- Your task -
Quote all entries in full, exactly.

- Source data -

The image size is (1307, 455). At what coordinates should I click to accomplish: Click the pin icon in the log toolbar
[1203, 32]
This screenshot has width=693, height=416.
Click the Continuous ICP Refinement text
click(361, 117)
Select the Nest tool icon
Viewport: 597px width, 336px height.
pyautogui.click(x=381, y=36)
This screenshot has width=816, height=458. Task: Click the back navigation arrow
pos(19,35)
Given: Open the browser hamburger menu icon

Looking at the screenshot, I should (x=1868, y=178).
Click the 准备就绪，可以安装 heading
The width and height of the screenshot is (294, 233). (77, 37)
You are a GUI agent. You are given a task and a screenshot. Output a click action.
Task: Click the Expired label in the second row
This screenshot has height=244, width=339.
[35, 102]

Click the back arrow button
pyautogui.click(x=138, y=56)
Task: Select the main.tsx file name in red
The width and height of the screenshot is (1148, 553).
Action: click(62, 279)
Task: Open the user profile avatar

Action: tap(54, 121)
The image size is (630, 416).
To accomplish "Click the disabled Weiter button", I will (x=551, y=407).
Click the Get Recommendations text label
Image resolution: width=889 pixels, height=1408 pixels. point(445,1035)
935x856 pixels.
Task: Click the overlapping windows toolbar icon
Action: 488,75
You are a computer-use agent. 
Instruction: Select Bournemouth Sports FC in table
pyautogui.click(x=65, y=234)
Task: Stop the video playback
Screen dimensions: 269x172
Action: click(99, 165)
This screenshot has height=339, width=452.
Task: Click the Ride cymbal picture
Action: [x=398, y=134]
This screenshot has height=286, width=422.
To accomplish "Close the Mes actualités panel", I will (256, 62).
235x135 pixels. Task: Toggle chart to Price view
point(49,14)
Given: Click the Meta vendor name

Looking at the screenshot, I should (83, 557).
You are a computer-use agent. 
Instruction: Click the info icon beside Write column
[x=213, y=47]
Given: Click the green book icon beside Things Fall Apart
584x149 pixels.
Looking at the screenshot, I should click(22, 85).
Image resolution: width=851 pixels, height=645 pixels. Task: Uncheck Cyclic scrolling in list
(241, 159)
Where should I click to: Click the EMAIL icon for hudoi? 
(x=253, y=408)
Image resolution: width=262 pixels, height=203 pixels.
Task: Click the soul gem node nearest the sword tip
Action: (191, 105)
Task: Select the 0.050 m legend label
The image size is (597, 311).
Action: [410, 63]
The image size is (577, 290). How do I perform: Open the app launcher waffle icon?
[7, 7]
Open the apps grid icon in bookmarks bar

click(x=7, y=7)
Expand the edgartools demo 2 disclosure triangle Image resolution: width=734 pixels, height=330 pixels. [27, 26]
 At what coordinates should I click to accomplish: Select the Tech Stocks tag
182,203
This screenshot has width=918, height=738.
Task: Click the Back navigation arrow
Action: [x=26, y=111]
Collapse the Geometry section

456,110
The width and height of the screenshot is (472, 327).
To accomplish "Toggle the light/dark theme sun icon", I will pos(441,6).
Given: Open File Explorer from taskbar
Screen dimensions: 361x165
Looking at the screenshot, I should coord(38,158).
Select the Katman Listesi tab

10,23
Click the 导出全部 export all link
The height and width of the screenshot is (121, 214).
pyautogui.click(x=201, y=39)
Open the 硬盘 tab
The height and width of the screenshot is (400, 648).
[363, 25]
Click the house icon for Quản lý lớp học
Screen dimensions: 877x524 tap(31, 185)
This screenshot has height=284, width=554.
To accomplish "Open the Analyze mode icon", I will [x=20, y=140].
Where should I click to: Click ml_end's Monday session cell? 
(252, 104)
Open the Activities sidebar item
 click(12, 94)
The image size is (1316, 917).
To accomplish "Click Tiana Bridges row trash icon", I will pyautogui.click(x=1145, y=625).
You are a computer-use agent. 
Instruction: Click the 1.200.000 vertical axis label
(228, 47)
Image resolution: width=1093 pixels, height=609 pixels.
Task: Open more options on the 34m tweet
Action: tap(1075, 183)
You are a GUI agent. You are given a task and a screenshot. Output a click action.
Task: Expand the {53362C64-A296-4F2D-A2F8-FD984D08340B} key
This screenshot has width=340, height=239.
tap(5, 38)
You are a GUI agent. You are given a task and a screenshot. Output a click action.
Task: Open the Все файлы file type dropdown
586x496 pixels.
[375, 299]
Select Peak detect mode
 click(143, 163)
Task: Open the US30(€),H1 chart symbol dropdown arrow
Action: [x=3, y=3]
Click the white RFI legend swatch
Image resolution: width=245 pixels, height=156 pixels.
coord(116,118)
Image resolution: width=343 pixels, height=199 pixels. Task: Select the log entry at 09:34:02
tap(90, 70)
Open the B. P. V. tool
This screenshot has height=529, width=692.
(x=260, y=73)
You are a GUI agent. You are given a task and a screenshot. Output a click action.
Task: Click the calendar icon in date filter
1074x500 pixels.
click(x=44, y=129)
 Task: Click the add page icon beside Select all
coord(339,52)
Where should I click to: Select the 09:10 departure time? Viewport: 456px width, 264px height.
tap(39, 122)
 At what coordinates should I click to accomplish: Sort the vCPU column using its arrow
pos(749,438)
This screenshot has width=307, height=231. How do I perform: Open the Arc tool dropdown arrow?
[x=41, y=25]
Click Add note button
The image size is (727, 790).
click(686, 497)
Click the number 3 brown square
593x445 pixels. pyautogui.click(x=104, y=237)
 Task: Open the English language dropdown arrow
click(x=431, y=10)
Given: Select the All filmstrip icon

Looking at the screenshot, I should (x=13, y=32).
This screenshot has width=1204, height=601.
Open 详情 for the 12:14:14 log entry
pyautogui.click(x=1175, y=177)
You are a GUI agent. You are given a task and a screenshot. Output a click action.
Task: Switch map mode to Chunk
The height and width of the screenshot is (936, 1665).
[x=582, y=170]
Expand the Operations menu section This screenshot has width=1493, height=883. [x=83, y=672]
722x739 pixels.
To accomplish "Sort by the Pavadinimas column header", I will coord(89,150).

- Result of the task -
The image size is (1307, 455). At what coordinates should I click to accomplish: Click the pin icon in the log toolbar
[1203, 32]
This screenshot has width=693, height=416.
Click the Continuous ICP Refinement text
click(361, 117)
Select the Nest tool icon
Viewport: 597px width, 336px height.
pyautogui.click(x=381, y=36)
This screenshot has width=816, height=458. Task: Click the back navigation arrow
pos(19,35)
Given: Open the browser hamburger menu icon

Looking at the screenshot, I should (x=1868, y=178).
Click the 准备就绪，可以安装 heading
The width and height of the screenshot is (294, 233). (77, 37)
You are a GUI agent. You are given a task and a screenshot. Output a click action.
Task: Click the Expired label in the second row
This screenshot has height=244, width=339.
[35, 102]

Click the back arrow button
pyautogui.click(x=138, y=56)
Task: Select the main.tsx file name in red
The width and height of the screenshot is (1148, 553).
Action: click(62, 279)
Task: Open the user profile avatar

Action: tap(54, 121)
The image size is (630, 416).
To accomplish "Click the disabled Weiter button", I will (x=551, y=407).
Click the Get Recommendations text label
Image resolution: width=889 pixels, height=1408 pixels. point(445,1035)
935x856 pixels.
Task: Click the overlapping windows toolbar icon
Action: 488,75
You are a computer-use agent. 
Instruction: Select Bournemouth Sports FC in table
pyautogui.click(x=65, y=234)
Task: Stop the video playback
Screen dimensions: 269x172
Action: click(99, 165)
This screenshot has height=339, width=452.
Task: Click the Ride cymbal picture
Action: [x=398, y=134]
This screenshot has height=286, width=422.
To accomplish "Close the Mes actualités panel", I will (256, 62).
235x135 pixels. Task: Toggle chart to Price view
point(49,14)
Given: Click the Meta vendor name

Looking at the screenshot, I should (83, 557).
You are a computer-use agent. 
Instruction: Click the info icon beside Write column
[x=213, y=47]
Given: Click the green book icon beside Things Fall Apart
584x149 pixels.
Looking at the screenshot, I should click(22, 85).
Image resolution: width=851 pixels, height=645 pixels. Task: Uncheck Cyclic scrolling in list
(241, 159)
Where should I click to: Click the EMAIL icon for hudoi? 
(x=253, y=408)
Image resolution: width=262 pixels, height=203 pixels.
Task: Click the soul gem node nearest the sword tip
Action: (191, 105)
Task: Select the 0.050 m legend label
The image size is (597, 311).
Action: [410, 63]
The image size is (577, 290). How do I perform: Open the app launcher waffle icon?
[7, 7]
Open the apps grid icon in bookmarks bar

click(x=7, y=7)
Expand the edgartools demo 2 disclosure triangle Image resolution: width=734 pixels, height=330 pixels. [27, 26]
 At what coordinates should I click to accomplish: Select the Tech Stocks tag
182,203
This screenshot has width=918, height=738.
Task: Click the Back navigation arrow
Action: [x=26, y=111]
Collapse the Geometry section

456,110
The width and height of the screenshot is (472, 327).
To accomplish "Toggle the light/dark theme sun icon", I will pos(441,6).
Given: Open File Explorer from taskbar
Screen dimensions: 361x165
Looking at the screenshot, I should coord(38,158).
Select the Katman Listesi tab

10,23
Click the 导出全部 export all link
The height and width of the screenshot is (121, 214).
pyautogui.click(x=201, y=39)
Open the 硬盘 tab
The height and width of the screenshot is (400, 648).
[363, 25]
Click the house icon for Quản lý lớp học
Screen dimensions: 877x524 tap(31, 185)
This screenshot has height=284, width=554.
To accomplish "Open the Analyze mode icon", I will [x=20, y=140].
Where should I click to: Click ml_end's Monday session cell? 
(252, 104)
Open the Activities sidebar item
 click(12, 94)
The image size is (1316, 917).
To accomplish "Click Tiana Bridges row trash icon", I will pyautogui.click(x=1145, y=625).
You are a computer-use agent. 
Instruction: Click the 1.200.000 vertical axis label
(228, 47)
Image resolution: width=1093 pixels, height=609 pixels.
Task: Open more options on the 34m tweet
Action: tap(1075, 183)
You are a GUI agent. You are given a task and a screenshot. Output a click action.
Task: Expand the {53362C64-A296-4F2D-A2F8-FD984D08340B} key
This screenshot has width=340, height=239.
tap(5, 38)
You are a GUI agent. You are given a task and a screenshot. Output a click action.
Task: Open the Все файлы file type dropdown
586x496 pixels.
[375, 299]
Select Peak detect mode
 click(143, 163)
Task: Open the US30(€),H1 chart symbol dropdown arrow
Action: [x=3, y=3]
Click the white RFI legend swatch
Image resolution: width=245 pixels, height=156 pixels.
coord(116,118)
Image resolution: width=343 pixels, height=199 pixels. Task: Select the log entry at 09:34:02
tap(90, 70)
Open the B. P. V. tool
This screenshot has height=529, width=692.
(x=260, y=73)
You are a GUI agent. You are given a task and a screenshot. Output a click action.
Task: Click the calendar icon in date filter
1074x500 pixels.
click(x=44, y=129)
 Task: Click the add page icon beside Select all
coord(339,52)
Where should I click to: Select the 09:10 departure time? Viewport: 456px width, 264px height.
tap(39, 122)
 At what coordinates should I click to accomplish: Sort the vCPU column using its arrow
pos(749,438)
This screenshot has width=307, height=231. How do I perform: Open the Arc tool dropdown arrow?
[x=41, y=25]
Click Add note button
The image size is (727, 790).
click(686, 497)
Click the number 3 brown square
593x445 pixels. pyautogui.click(x=104, y=237)
 Task: Open the English language dropdown arrow
click(x=431, y=10)
Given: Select the All filmstrip icon

Looking at the screenshot, I should (x=13, y=32).
This screenshot has width=1204, height=601.
Open 详情 for the 12:14:14 log entry
pyautogui.click(x=1175, y=177)
You are a GUI agent. You are given a task and a screenshot. Output a click action.
Task: Switch map mode to Chunk
The height and width of the screenshot is (936, 1665).
[x=582, y=170]
Expand the Operations menu section This screenshot has width=1493, height=883. [x=83, y=672]
722x739 pixels.
To accomplish "Sort by the Pavadinimas column header", I will coord(89,150).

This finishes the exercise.